"Everybody thinks -- whatever race, creed or color -- that after three pints of Guinness, you're entitled to get up there and butcher the song."
"The Irish are not known for being a depressed group of people,'' Clancy said. "For the song associated with them to be 'Danny Boy' -- that's kind of akin to the Yankees winning the World Series and the fans breaking out into 'Ave Maria.'''
I for one would love to see Yankees fans blasting Ave Maria after a World Series, but I understand his point. "Danny Boy" is a song of mourning, and somehow it's become a celebratory anthem to be slaughtered with incorrect lyrics by drunken louts. How is this acceptable? Nobody crashes Memorial Day parties, gets blitzed on Coors Light and whips out a kazoo for an impromptu party edition of "Taps," do they?But not everyone is on Clancy's side. Some are lashing out against the ban. Naturally, this constituency includes a city that always has it's priorities in order.
Even a Detroit radio station hitched its wagon to news of the ban and began promoting a "Danny Boy" marathon, a contest in which patrons will sing 1,000 back-to-back renditions of the song in the hopes of breaking a world record. Or so they say.

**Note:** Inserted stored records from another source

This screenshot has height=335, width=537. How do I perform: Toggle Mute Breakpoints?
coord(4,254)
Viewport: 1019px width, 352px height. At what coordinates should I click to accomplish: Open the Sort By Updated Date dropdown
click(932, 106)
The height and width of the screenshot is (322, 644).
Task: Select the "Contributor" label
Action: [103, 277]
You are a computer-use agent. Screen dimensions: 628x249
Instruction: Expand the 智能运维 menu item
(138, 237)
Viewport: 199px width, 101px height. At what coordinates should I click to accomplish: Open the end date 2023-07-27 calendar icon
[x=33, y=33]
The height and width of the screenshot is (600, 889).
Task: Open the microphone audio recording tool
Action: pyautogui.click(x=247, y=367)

I'm with Clancy, and I'm calling on everyone to find a St. Pat's alternative to "Danny Boy." If you're going the traditional route, I suggest the much more celebratory "Whiskey in the Jar" (celebratory despite the fact that it centers on a thieving highwayman betrayed by a woman.) But my top choice would clearly be "Body of an American" by The Pogues, which became an Irish wake anthem on The Wire (and unlike the chump who wrote Danny Boy, The Pogues are actually Irish! Just ask Shane MacGowan's teeth!) Alternate suggestions are always welcome, but I encourage everyone to take a stand.